[Stated task]
Reproduce the passage on future mobility word for word, from "Human perspective" to "help, et cetera.".

[Selected excerpt]
-=-=-
We left you last year with the thoughts of Dr Udo Becker on future mobility. Shifting our focus from 'traffic' to the people-oriented notion 'access', as Dr Becker suggests we do, may change not just our society.
Dr Udo Becker is head of the chair for Transport Ecology at the Technical University Dresden, Germany. Starting point for his research was Dresden itself, but soon it became clear that his findings will, in the long run, have global ramifications. So he developed a broad view.
Human perspective
“We have to change from the wind-shield and asphalt perspective of instruments and vehicles (vehicles are instruments, as are roads or airports or rail road lines) to the people using the instruments to satisfy their needs,” says Becker. “From instruments and concrete to humans. Needs are for example: to get food, to reach friends, to get doctors' help, et cetera.
-=-=-
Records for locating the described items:

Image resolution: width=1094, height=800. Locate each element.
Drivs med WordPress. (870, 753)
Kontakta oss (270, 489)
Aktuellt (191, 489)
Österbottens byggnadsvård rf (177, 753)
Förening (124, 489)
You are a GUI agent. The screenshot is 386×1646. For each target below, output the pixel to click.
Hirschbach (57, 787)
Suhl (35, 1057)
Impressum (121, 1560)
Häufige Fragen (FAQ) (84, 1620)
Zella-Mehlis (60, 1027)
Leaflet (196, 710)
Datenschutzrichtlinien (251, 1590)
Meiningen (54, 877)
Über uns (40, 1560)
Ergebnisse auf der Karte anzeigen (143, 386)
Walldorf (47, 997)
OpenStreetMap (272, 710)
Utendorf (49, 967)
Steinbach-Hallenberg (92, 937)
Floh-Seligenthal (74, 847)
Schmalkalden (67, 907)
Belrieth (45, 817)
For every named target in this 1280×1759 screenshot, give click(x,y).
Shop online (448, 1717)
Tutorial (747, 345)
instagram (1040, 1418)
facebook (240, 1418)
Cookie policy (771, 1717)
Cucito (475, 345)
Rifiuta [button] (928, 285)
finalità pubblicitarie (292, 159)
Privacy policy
-=-=-
[Final answer]
Human perspective
“We have to change from the wind-shield and asphalt perspective of instruments and vehicles (vehicles are instruments, as are roads or airports or rail road lines) to the people using the instruments to satisfy their needs,” says Becker. “From instruments and concrete to humans. Needs are for example: to get food, to reach friends, to get doctors' help, et cetera.